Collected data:
- Opening Delimiter -

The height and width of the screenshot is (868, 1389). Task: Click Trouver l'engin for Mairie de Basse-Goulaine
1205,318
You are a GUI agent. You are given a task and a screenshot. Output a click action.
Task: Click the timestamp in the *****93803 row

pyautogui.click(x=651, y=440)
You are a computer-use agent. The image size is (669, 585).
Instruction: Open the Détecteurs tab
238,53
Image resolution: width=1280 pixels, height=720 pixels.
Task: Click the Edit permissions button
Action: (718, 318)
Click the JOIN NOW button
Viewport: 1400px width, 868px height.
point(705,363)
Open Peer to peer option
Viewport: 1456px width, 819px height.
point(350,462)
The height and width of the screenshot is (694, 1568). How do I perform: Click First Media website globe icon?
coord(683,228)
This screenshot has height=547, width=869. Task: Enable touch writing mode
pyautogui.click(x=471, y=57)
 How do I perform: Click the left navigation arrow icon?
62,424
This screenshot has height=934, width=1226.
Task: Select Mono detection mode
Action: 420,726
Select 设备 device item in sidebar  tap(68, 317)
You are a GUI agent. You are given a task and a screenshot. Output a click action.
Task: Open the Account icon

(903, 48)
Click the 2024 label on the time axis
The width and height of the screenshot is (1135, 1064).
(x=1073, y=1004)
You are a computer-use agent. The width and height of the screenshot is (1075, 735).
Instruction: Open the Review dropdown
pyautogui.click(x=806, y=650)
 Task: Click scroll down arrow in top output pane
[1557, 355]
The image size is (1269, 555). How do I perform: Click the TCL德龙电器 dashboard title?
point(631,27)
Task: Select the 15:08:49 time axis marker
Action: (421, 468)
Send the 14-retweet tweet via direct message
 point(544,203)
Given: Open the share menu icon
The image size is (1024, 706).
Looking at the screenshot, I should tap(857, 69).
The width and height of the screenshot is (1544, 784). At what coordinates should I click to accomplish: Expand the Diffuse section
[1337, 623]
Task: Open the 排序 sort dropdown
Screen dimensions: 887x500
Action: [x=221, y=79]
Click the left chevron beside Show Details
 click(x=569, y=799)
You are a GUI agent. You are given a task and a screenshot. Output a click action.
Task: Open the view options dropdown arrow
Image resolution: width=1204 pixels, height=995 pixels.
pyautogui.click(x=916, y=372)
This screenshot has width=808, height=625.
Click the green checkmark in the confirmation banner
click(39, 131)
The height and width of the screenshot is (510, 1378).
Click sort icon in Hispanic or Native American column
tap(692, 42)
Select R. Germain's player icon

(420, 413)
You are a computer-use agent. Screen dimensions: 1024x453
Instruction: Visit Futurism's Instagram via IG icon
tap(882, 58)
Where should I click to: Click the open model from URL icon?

- Closing Delimiter -

EXERCISE >>
Where does the string "computer" appear in the records above? Return every line that holds it.

REPLY >>
You are a computer-use agent. The image size is (669, 585).
You are a computer-use agent. The width and height of the screenshot is (1075, 735).
You are a computer-use agent. Screen dimensions: 1024x453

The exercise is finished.